Juno and the Paycock
by Seán O'Casey
“Laughter is wine for the soul - laughter soft, or loud and deep, tinged through with seriousness - the hilarious declaration made by man that life is worth living.” ― Seán O'Casey
Juno and the Paycock is the second in his "Dublin Trilogy" that also includes The Shadow of a Gunman and The Plough and the Stars.
Juno is the goddess of household in Greek mythology. She has been presented on riding a chariot driven by peacocks. Juno’s husband was Jove, also known as Jupiter or Zeus, chief of Olympian gods. In O'Casey's play he stands for Paycock i.e. showy and vain. And as Juno’s husband Captain Boyle is a very irresponsible and an idle person. This is example of O’Casey’s brilliant ability to create caricature. On the other hand, Juno is called “Juno” because she was born in June, married in June and begot a child in June. Juno’s husband, Captain Boyle, has aristocratic airs about him. He hates manual work. He enjoys the company of courtiers like companion and of some sycophant who adores him in flattery and always praises him.
In the play Boyle’s family consists of four persons; Captain Boyle, Juno Boyle, their son “Johnny” and their daughter “Mary”. The son has been crippled in the war. The daughter works in a factory and the factory workers are on strike. She is very much active in trade union. The arc of the story sees the fortunes of Juno and her family soar with anticipation of an unexpected inheritance only to return to earth in the last half of the play when the inheritance disappears along with the crafty lawyer who duped them and also beguiled Mary. Mary's character has a depth that I enjoyed that was demonstrated by her interest in literature. She always had a book in her hand and was cleverly shown reading Ibsen, whom I am sure likely influenced O'Casey's art.
The background of this tragicomedy is based in the impact of the political strife in Ireland following the Easter Rising of 1916, the Irish War of Independence from 1919-1921, followed by the Irish Civil War. As the play opens son Johnny has already lost an arm in the struggles and he has betrayed Robbie Tancred, a neighbor and fellow comrade in the IRA, who was subsequently killed by Free State supporters; Johnny is afraid that he will be executed as punishment. In spite of this turmoil there were impressive comic moments carefully integrated to lighten the combined impact of poverty and war on the family. One typical moment has Mr. Boyle and his friend Joxer Daly discussing books and history. But their mock-intellectual discussion is interrupted by the voice of a coal vendor. Joxer flies out of the window at hearing the voice of Juno. But in this fun and ludicrous description there is a tinge of pathos as well.
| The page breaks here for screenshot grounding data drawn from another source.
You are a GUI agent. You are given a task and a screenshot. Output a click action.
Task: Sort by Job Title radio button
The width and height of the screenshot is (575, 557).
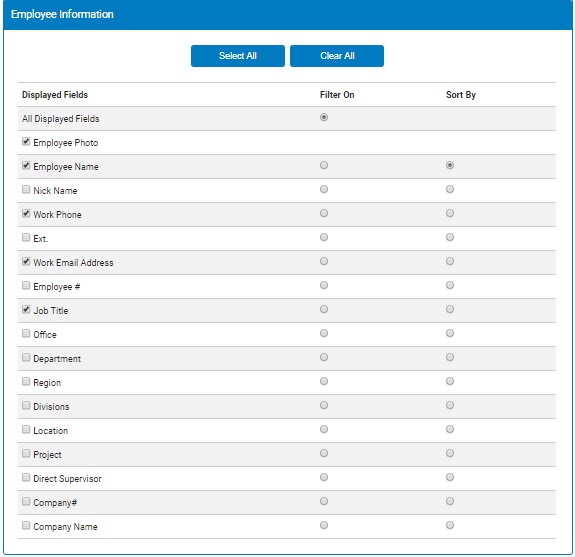(x=450, y=309)
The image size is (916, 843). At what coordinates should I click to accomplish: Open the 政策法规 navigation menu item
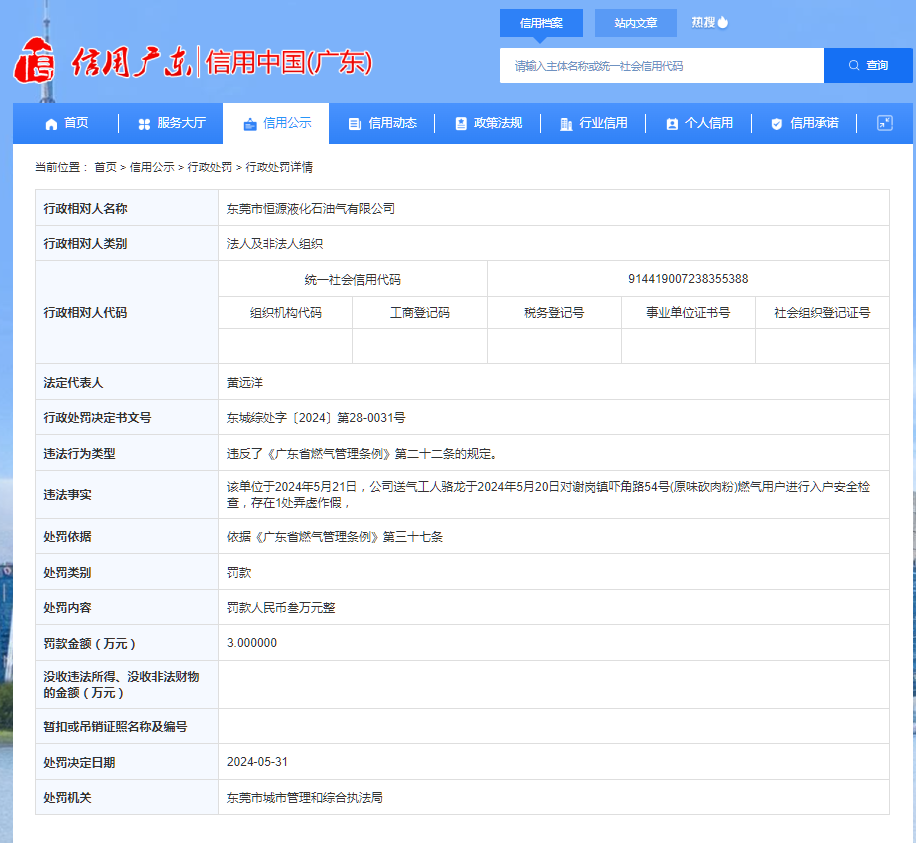497,123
For example, at one place, Juno says to Boyle:
“Here, sit down an’ take your breakfast – it may be the last you’ll get, for I don’t know where the next is going to come from.”
Then when there is knocking at the door and Boyle asks Joxer to tuck this head out of the window and see who is there, Joxer replies:
“An, mebbe get a bullet in the kisser?”
Apparently, this remark may be funny but underneath there is a grim tragedy in it … the tragedy of Ireland destroyed and wasted by civil war. Boyle’s remark that:
“… the clergy always had too much power over the people in this unfortunate country.”
This again shows the grim situation of Ireland.
People like Captain Boyle think that if they work under them, they will be promoting the interest of the foreign exploiters. That’s why they degenerate even more. Thus, the whole burden is on Juno. Juno runs the house. She also symbolizes “Juno” the goddess of household. She is a conventional wife. She has an interesting relationship with her husband. Since she is the earning hand of the family, she dominates and scolds her husband but as a good wife, she also considers her husband as a lord and wishes to serve him. All this creates a very interesting situation. In a way this is a feminist play that Juno struggles evenhandedly to serve her family. She suffers most of all. So, women are weakest of the weak and exploited of the exploits. One very great feature of the play is the realistic depiction of the slum life in Dublin.
I enjoyed The realistic presentation of tragic events leavened by comic moments. The play is considered one of the most effective plays in English literature. O'Casey's handling of both mythic and contemporary themes is matchless. This has heightened the tragic effects and made trivial family story a great tragedy. The play is very humorous and very tragic at same time. O’Casey is the master of creating humour in tragedy and tragedy in humour. In this art, he is very close to Shakespeare. and caricature make this a great play that has been popular in Ireland and elsewhere since its first production.